300 g of pure naphthalene and 18 g of anhydrous aluminum chloride are placed in a suitable autoclave. Ethylene is passed until a pressure of 200 atm is reached. one. The temperature is then increased to 300 ° while stirring and the pressure is kept at 200 atm. for 1 1/2 hours. After this time, the autoclave is allowed to cool and a light-footed oil is then obtained which, as a suspension, contains part of the aluminum chloride present more or less as a complex.

This oil is treated in a stream of ammonia gas, and the resulting additional product is separated off by filtration.

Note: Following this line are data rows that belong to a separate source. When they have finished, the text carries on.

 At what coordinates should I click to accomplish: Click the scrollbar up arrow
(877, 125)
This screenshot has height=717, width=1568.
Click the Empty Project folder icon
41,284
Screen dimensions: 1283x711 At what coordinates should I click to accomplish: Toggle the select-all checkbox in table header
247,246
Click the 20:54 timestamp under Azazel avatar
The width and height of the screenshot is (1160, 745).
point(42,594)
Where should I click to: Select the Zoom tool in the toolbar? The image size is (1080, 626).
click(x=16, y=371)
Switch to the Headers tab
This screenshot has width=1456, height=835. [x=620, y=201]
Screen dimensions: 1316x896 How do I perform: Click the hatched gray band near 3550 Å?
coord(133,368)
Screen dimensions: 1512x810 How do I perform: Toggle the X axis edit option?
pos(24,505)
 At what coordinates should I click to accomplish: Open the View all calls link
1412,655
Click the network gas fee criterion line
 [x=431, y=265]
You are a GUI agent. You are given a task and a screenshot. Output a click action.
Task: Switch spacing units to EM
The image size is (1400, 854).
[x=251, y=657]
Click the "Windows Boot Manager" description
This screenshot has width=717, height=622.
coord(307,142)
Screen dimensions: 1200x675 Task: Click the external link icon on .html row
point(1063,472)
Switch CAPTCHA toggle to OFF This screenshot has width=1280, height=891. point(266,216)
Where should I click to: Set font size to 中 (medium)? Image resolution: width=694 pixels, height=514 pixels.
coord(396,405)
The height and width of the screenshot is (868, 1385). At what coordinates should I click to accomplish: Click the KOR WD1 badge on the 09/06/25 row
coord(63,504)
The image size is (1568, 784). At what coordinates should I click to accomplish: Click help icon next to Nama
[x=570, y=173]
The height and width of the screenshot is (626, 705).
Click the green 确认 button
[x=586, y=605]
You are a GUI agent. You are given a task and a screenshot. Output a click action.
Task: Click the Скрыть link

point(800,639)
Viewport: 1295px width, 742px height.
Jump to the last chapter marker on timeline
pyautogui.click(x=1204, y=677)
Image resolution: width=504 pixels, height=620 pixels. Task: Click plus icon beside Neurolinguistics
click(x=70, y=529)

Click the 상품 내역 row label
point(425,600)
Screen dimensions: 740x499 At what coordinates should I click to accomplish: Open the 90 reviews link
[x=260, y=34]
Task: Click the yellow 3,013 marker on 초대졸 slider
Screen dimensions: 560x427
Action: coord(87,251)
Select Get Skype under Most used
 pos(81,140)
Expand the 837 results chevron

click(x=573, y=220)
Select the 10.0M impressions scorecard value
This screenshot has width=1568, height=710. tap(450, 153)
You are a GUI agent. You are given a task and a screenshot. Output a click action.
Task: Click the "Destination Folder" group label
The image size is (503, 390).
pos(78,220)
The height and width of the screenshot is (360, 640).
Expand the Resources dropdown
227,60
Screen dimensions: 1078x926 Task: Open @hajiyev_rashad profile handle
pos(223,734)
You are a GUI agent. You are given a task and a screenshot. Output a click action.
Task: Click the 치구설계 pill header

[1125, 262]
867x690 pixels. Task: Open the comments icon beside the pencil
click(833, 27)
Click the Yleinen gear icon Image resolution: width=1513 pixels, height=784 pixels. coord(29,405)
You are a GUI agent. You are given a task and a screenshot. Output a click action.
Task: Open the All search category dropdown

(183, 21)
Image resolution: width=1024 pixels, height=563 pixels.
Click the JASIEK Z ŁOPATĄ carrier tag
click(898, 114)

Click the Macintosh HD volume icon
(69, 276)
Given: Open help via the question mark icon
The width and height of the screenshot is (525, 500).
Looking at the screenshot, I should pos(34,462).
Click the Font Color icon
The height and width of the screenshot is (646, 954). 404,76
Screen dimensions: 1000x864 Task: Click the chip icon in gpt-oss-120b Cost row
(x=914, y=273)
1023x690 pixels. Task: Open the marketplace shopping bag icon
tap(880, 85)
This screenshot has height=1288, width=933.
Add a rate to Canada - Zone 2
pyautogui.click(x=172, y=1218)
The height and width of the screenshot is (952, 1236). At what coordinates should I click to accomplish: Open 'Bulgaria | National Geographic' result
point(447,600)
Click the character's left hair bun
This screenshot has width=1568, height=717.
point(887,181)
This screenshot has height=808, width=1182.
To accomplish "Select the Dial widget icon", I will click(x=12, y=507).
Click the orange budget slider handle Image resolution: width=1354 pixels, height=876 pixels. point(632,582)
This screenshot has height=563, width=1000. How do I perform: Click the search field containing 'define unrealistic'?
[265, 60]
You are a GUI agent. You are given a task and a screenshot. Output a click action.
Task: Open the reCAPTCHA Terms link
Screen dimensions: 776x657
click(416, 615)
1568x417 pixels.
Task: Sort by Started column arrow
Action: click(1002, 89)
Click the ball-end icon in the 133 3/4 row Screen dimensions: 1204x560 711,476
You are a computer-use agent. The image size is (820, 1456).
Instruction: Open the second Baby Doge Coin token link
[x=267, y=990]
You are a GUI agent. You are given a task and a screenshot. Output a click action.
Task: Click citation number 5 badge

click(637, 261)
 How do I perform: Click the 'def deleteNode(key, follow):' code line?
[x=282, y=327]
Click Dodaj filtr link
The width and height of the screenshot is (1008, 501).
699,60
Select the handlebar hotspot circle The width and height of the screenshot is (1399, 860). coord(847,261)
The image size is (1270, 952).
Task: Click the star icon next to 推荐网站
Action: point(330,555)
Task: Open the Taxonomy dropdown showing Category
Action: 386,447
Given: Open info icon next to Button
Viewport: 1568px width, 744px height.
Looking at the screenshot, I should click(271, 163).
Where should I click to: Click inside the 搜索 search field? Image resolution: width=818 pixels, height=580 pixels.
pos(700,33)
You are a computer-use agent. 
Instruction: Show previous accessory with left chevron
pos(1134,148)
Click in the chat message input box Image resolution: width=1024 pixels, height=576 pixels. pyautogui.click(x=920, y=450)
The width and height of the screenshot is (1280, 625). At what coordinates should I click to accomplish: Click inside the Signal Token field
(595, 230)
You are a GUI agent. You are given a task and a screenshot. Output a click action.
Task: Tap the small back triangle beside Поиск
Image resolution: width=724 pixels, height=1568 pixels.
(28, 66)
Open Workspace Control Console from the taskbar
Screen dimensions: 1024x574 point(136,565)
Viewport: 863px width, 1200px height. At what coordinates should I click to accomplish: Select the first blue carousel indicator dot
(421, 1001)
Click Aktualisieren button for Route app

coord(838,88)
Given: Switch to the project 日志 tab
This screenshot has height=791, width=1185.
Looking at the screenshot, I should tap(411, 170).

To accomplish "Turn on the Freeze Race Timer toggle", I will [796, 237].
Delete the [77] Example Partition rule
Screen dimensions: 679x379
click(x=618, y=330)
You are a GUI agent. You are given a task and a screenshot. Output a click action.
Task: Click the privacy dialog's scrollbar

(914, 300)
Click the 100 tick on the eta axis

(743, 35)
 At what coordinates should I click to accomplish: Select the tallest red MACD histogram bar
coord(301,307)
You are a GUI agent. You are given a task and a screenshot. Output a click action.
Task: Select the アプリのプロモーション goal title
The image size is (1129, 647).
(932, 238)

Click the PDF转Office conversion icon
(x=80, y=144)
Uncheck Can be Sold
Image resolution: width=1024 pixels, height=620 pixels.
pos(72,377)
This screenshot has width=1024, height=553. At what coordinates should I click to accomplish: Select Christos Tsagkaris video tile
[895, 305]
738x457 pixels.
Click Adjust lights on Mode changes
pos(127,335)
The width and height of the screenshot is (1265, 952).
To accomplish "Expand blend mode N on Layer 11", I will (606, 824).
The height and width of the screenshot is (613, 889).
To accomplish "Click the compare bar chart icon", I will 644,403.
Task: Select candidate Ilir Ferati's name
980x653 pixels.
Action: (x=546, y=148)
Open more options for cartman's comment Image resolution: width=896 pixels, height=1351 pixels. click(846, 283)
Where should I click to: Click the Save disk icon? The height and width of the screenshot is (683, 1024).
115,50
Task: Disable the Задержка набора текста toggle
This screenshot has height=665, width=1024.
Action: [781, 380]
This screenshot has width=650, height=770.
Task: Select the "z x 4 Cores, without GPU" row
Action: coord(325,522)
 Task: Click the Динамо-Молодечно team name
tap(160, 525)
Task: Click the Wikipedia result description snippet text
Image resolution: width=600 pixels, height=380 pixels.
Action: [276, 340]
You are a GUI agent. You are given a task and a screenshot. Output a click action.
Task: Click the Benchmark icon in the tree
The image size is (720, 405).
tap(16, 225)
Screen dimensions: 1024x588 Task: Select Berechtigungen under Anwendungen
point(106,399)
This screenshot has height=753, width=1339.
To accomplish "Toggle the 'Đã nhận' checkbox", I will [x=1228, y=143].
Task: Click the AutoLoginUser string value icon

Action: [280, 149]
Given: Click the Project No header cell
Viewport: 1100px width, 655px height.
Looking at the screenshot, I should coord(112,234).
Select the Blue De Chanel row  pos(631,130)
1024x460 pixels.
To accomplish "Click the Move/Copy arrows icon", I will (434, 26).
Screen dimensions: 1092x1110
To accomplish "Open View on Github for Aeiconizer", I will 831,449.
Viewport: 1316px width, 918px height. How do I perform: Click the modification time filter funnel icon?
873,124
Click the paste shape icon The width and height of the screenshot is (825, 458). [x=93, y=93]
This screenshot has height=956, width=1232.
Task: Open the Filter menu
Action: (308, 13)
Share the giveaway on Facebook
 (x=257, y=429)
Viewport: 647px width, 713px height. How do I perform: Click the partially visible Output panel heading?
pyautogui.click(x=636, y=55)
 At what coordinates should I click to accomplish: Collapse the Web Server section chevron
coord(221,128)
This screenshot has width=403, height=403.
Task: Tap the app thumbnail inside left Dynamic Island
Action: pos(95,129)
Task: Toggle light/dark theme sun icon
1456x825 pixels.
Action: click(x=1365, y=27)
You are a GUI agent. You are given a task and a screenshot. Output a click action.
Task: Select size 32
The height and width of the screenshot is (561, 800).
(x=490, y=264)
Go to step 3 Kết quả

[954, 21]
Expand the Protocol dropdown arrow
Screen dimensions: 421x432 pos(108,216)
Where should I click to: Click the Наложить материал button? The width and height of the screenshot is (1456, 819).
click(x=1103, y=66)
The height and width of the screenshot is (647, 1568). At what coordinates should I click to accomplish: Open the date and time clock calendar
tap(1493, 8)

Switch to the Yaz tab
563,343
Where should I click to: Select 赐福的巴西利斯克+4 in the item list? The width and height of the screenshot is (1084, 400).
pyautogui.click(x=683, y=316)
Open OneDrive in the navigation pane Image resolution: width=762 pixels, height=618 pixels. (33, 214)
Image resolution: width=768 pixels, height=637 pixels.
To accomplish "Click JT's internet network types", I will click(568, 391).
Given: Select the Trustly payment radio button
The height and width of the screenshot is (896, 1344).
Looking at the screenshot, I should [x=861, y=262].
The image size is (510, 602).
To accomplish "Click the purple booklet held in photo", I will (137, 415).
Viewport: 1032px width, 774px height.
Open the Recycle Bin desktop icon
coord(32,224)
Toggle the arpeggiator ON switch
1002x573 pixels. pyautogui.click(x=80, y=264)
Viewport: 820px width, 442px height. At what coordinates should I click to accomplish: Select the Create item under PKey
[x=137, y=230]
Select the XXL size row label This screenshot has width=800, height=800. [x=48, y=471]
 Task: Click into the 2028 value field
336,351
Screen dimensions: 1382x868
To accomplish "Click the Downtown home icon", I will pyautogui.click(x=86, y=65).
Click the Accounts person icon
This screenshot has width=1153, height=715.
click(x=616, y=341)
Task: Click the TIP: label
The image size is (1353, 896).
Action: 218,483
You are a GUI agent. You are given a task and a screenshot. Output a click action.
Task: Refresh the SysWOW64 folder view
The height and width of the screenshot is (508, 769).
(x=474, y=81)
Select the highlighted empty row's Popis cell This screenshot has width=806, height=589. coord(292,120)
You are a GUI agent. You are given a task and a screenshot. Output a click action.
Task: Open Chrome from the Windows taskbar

You can then remove the oil fractions that distill below 300 ° by distillation, and thereby obtain a distillation residue that can serve as a lubricant and is ready for the impurities that it would have retained if the complex had decomposed with water.

Claims (2)

1. A method for obtaining dissolved or dispersed catalysts of a mineral nature in organic agents, characterized in that the mineral catalysts made from anhydrous metal salts and in particular from halides dissolved or dispersed in the organic agents per se or in the form of complexes with the organic molecules consist, are precipitated by ammonia gas in the form of ammonia-containing, insoluble complexes which quickly flocculate and can be separated by filtration, centrifugation or a similar mechanical treatment. 2. The method according to claim 1, characterized in that one works in an anhydrous agent and uses a dry gas to avoid the hydrolysis phenomena which give rise to the formation of undesirable, colored substances.